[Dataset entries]
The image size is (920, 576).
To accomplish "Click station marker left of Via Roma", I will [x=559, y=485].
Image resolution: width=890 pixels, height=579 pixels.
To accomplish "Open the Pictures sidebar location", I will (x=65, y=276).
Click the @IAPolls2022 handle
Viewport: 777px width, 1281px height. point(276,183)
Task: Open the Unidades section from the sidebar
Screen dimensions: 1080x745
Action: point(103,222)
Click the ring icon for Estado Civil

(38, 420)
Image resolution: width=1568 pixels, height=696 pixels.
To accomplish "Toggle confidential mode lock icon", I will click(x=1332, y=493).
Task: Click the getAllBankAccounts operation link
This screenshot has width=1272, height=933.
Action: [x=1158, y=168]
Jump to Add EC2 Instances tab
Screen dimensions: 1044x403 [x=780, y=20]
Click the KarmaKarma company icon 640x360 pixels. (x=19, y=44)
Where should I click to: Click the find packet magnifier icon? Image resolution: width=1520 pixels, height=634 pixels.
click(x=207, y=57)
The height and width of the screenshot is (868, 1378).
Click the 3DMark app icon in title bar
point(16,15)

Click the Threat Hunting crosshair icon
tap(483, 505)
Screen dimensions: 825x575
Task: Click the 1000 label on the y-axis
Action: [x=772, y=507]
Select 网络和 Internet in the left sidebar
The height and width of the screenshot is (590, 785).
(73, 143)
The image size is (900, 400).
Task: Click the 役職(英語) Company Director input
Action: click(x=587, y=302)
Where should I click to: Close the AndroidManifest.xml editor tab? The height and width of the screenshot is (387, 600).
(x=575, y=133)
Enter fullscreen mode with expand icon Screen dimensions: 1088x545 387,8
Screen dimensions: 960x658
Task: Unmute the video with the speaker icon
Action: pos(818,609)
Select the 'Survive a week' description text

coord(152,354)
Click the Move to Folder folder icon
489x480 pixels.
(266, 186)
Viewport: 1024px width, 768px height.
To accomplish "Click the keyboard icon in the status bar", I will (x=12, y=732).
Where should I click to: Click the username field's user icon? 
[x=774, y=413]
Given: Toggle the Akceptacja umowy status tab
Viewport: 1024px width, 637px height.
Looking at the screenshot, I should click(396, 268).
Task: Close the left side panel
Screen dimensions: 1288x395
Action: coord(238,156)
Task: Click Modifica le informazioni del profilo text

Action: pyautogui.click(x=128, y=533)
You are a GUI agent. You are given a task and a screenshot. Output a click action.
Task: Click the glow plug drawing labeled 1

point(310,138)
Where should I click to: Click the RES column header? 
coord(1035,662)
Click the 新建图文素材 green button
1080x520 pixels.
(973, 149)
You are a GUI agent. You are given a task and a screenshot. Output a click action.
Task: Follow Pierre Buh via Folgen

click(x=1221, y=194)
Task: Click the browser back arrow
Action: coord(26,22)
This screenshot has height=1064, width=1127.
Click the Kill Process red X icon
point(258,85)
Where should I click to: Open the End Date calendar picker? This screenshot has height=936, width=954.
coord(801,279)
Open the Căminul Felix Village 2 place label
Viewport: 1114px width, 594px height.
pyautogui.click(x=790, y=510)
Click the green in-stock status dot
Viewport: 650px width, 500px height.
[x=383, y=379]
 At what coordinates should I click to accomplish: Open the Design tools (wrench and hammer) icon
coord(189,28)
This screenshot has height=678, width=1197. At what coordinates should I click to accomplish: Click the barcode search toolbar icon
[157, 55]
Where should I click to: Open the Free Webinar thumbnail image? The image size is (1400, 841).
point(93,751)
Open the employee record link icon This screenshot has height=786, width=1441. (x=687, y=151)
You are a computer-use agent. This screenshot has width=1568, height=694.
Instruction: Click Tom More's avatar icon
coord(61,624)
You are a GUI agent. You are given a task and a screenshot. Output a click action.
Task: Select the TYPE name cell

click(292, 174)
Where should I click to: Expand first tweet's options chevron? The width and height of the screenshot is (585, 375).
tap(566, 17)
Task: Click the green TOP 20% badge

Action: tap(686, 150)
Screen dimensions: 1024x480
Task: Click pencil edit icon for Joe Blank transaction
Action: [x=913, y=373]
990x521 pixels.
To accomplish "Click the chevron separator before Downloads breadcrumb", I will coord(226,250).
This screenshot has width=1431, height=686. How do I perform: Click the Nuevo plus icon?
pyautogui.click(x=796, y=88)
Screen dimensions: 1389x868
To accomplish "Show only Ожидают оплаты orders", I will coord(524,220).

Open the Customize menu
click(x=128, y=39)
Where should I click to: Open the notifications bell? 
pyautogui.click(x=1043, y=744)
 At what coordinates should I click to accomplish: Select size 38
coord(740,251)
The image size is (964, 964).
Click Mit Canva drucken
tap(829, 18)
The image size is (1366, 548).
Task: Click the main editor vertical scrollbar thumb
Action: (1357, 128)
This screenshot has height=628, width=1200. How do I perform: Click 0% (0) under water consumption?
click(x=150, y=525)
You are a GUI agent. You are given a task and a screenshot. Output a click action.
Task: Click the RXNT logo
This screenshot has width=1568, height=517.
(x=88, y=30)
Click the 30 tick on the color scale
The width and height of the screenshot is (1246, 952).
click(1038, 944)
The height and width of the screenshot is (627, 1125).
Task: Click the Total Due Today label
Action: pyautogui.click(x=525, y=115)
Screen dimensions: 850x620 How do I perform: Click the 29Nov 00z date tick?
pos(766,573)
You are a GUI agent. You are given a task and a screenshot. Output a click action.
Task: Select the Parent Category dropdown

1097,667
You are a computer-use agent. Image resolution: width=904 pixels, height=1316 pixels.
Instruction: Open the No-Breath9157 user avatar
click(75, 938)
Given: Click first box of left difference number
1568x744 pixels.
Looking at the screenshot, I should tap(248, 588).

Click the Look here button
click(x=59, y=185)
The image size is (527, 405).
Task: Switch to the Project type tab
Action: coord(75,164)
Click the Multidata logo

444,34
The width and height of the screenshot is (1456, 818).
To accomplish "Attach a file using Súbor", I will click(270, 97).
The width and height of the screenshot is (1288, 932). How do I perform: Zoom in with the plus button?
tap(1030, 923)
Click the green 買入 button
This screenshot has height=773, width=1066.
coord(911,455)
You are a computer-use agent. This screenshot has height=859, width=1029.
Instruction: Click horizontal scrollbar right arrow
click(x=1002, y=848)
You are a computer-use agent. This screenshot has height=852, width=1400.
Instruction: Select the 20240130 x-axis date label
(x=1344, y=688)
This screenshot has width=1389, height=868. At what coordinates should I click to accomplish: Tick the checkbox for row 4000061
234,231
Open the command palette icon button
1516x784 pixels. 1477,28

**WORK REQUEST:** The answer must be every line of the records that holds the string "will".

**PROBLEM SOLUTION:**
To accomplish "Click station marker left of Via Roma", I will [x=559, y=485].
To accomplish "Open the Pictures sidebar location", I will (x=65, y=276).
To accomplish "Toggle confidential mode lock icon", I will click(x=1332, y=493).
To accomplish "Click the keyboard icon in the status bar", I will (x=12, y=732).
To accomplish "Click the chevron separator before Downloads breadcrumb", I will coord(226,250).
To accomplish "Show only Ожидают оплаты orders", I will coord(524,220).
To accomplish "Attach a file using Súbor", I will click(270, 97).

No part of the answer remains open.